How RAID-5 really works

Dec 11, 2007 at 4:02 am - 12 Comments

What is RAID?

RAID is an acronym for "Redundant Array of Independent Drives," or "Redundant Array of Inexpensive Drives." The main idea behind RAID is the ability to take multiple drives and have them virtualised as a single drive. There are many different RAID structures, all of obtain one of two primary purposes: more storage space or more data redundancy (as in, protection against data loss in the even of hard drive failure). I'm not going into the details of all the RAID levels as this post is more geared towards the lower level workings of RAID-5, but if you wish to learn about all the RAID levels, see this Wikipedia Article On RAID.

What is RAID 5?

RAID 5 provides a very redundant fault tolerance with performance advantages that allows data to be safeguarded while only sacrificing the equivalent of one drive's space. Level 5 requires at least 3 hard drives of the same size; The total storage space available with a RAID 5 is equal to { (number of drives - 1) * size of smallest drive }. So if you use three 120gb hard drives, you will have 240gb of actual usable space. If you used five 120gb hard drives, you would have 480gb of usable space. The more drives you use, the more efficient your storage space is.

Data Redundancy

Your data can survive a complete failure of one hard drive, but if two drives fail at the same time, ALL data is lost. It is very important to have an extra drive on hand so that if a drive fails, you can replace it immediately for data rebuild. The RAID array can actually still be used with one drive completely missing or not working, but performance is degraded as the data must be rebuilt on the fly; however If you do not have an extra drive to plug in right away when one fails, it would be wise to keep the computer and all drives powered off until you can replace the failed drive. You may think "oh it will only be a couple days before the new drive arrives", but ask yourself this: Is having access to the data on these drives for only a couple days worth taking the risk of losing it all forever if another drive happens to fail?

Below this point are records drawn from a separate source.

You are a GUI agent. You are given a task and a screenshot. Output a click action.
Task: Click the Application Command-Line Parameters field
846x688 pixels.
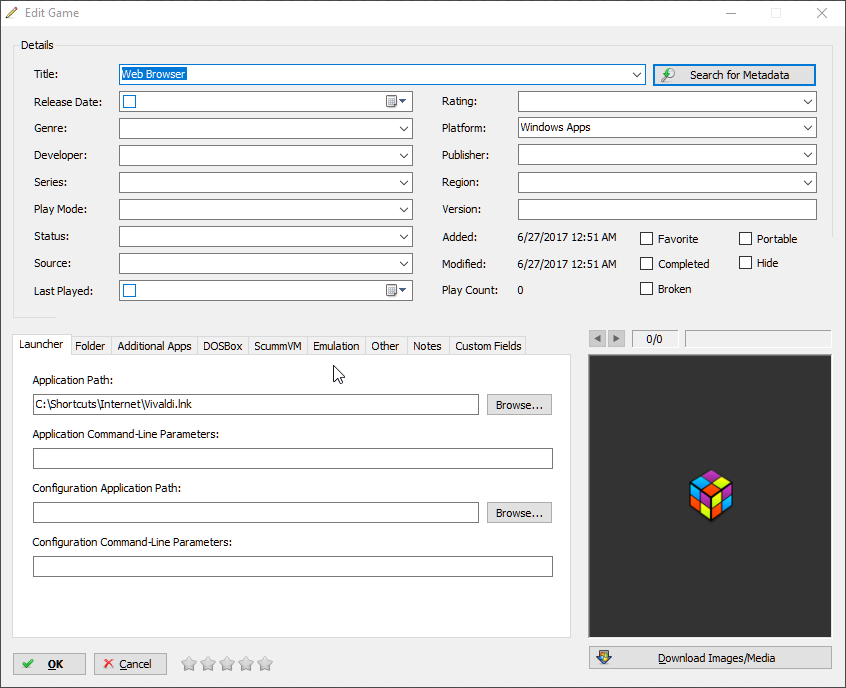(292, 458)
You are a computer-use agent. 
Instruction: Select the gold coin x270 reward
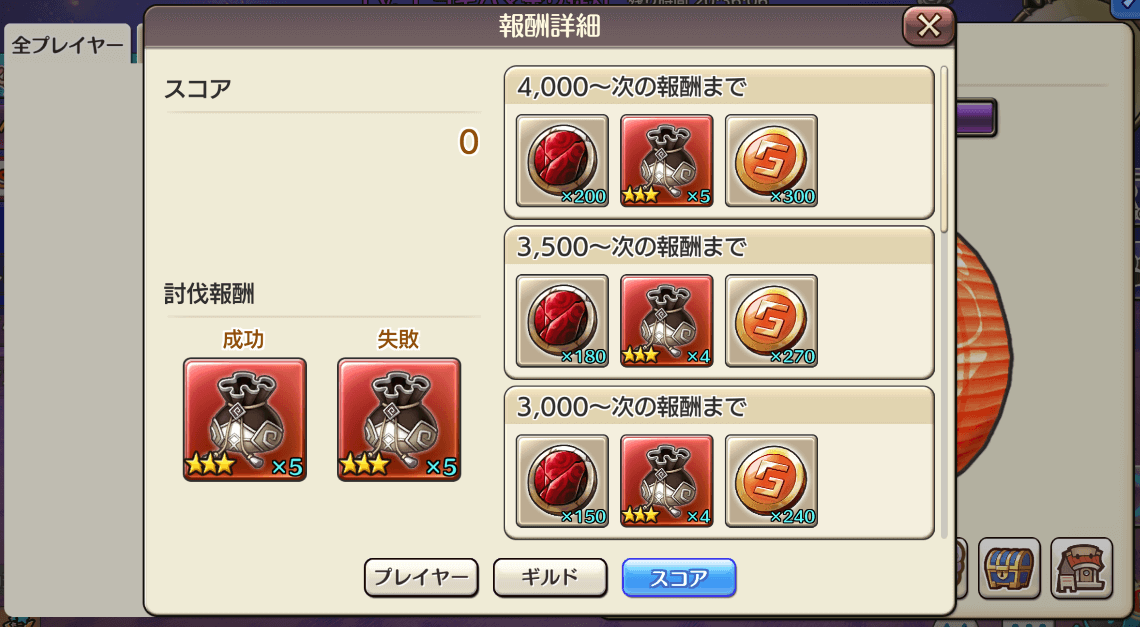point(771,321)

Probably not.

Raid 5
Figure 1. Representation of RAID-5 data structure.

Striping & Parity

Data is "striped" across the hard drives, with a dedicated parity block for each stripe. A, B, C, and D represent data "stripes." Each stripe segment per drive can vary in size; I believe anywhere from 4kb to 256kb per stripe is normal and can be set during setup to adjust performance. The blocks with a subscript P are the parity blocks which are a representation of the sum of all other blocks in that stripe (explained in more detail below). The parity is responsible for the data fault tolerance and is also the reason why you lose the amount of space equivalent to one drive. Using figure 1, lets say that the second drive gets corrupt and dies. A new hard drive would be put in its place, and the RAID controller would rebuild the data automatically. The data in segments A1, A3 would be compared to the AP parity block, which would allow the data for A2 to be rebuilt -- as goes for all other stripes that must be recovered. Parity blocks are determined by using a logical comparison called XOR (Exclusive OR) on binary blocks of data which will be explained down further.

Performance

RAID 5 offers accelerated read performance because the data stream is accessed from multiple drives at the same time. Referring to figure 1, lets say that stripe A was a single file. Normally on a single drive, when you open that file, the whole thing would have to be streamed from the one hard drive, thus the one hard drive's max read speed is going to become a bottleneck. BUT, with a RAID 5, that one file can be accessed in 1/3 the time because it will be read from all 3 drives at once; block 1 has the first 1/3 of the file, block 2 has the second 1/3 section of the file, and the block 3 has the last part of the file. This, in the perfect situation, causes your read speed to be tripled -- with even more performance potential with arrays containing more hard drives!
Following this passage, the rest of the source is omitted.